I have a circuit with three capacitors and a battery. The battery supplies 15V. The battery is in series with C3. C3 is in series with ( C23).
C3= 3*10^-6 F
C2= 2 *10^-6 F
C1= 1*10^-6 F
(respectively C2 +C3 are is parallel withe ach other).
I know the equivalent capacitance which is 1.5 *10^-6 F
But what I need to know is how to find the energy stored on Capacitor 1 (C1)
I meant C3 is in series with C2 and C1
which means that C2 and C1 are in parallel
Ceq(c1,c2):3uF. This combination is in series with the 3uF capacitor and both are connected to the 15v battery. The voltage will get divided equally since they are both of the same value(7.5v). Hence energy would be. Both c1 and c2 have 7.5v across them since they are in parallel and hence energy can be calculated as:0.5*1*7.5^2=28.125uJ
To find the energy stored on capacitor C1, you can use the formula for the energy stored in a capacitor:
E = (1/2) * C * V^2
where E is the energy stored, C is the capacitance, and V is the voltage across the capacitor.
In this case, you know the capacitance of C1 (1 * 10^-6 F) and the voltage across it.
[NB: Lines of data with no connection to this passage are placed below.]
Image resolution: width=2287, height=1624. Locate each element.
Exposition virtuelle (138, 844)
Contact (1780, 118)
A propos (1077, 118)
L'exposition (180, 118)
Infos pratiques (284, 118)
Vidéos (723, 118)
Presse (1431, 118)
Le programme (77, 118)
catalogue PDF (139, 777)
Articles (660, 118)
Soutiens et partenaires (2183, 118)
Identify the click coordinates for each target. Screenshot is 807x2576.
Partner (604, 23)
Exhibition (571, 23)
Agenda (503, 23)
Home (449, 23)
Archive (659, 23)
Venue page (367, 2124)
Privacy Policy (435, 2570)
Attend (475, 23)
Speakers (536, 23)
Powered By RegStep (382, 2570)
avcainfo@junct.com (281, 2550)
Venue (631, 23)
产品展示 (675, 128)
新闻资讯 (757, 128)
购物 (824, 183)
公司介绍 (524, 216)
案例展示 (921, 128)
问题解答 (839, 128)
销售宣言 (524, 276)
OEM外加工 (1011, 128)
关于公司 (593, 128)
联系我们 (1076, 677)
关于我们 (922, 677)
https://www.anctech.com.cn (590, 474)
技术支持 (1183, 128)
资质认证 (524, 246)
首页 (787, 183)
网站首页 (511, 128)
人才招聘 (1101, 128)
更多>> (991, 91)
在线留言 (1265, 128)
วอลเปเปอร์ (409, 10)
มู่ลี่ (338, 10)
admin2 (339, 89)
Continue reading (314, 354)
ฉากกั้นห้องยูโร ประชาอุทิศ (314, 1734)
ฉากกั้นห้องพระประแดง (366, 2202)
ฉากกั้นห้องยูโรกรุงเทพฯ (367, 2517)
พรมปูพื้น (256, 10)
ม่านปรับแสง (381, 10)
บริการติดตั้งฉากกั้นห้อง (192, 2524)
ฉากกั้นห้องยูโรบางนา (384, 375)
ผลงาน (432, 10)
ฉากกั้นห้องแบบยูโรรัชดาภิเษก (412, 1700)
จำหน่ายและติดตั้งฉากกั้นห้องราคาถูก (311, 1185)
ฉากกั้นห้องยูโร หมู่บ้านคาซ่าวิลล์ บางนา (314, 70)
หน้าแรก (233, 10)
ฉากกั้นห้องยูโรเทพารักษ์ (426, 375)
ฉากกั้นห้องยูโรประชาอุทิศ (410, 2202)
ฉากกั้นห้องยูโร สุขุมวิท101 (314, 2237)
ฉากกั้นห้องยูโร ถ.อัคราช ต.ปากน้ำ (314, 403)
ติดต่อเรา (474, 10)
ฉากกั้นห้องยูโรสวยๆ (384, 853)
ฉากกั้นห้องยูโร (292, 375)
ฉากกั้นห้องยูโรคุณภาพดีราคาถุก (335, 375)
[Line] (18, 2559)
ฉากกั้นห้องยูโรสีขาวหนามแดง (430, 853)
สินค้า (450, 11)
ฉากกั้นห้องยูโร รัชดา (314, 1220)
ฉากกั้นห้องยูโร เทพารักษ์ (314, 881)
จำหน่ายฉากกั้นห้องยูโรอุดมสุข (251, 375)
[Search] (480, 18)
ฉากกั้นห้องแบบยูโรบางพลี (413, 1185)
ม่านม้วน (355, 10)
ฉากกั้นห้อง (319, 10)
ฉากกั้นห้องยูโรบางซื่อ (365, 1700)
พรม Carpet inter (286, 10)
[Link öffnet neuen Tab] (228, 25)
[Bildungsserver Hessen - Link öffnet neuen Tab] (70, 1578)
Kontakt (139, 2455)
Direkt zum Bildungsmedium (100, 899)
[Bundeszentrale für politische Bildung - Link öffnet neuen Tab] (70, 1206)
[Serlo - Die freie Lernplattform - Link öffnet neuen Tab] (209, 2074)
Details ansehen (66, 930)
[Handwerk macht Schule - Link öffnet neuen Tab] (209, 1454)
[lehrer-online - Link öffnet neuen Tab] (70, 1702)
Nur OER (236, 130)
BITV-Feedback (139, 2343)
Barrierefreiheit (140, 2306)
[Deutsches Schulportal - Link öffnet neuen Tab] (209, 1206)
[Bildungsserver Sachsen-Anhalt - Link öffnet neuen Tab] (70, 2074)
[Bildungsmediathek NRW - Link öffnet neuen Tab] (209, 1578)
However, you need to determine the voltage across C1 first.
To do that, you can analyze the circuit and use the concept of charge conservation. Since C1 is in series with C23, they share the same charge. The charge on C23 can be found using the equation:
Q = Ceq * V
where Q is the charge, Ceq is the equivalent capacitance (1.5 * 10^-6 F), and V is the voltage (15V).
Substituting the values:
Q = (1.5 * 10^-6 F) * 15V
Q = 2.25 * 10^-5 C
Since C23 and C1 have the same charge, the voltage across C1 can be found using the equation:
V1 = Q / C1
Substituting the values:
V1 = (2.25 * 10^-5 C) / (1 * 10^-6 F)
V1 = 22.5 V
Now that you know the voltage across C1 (22.5V), you can plug it into the energy formula to find the energy stored on C1:
E1 = (1/2) * (1 * 10^-6 F) * (22.5V)^2
E1 = 0.253 J (Joules)
Therefore, the energy stored on capacitor C1 is 0.253 Joules.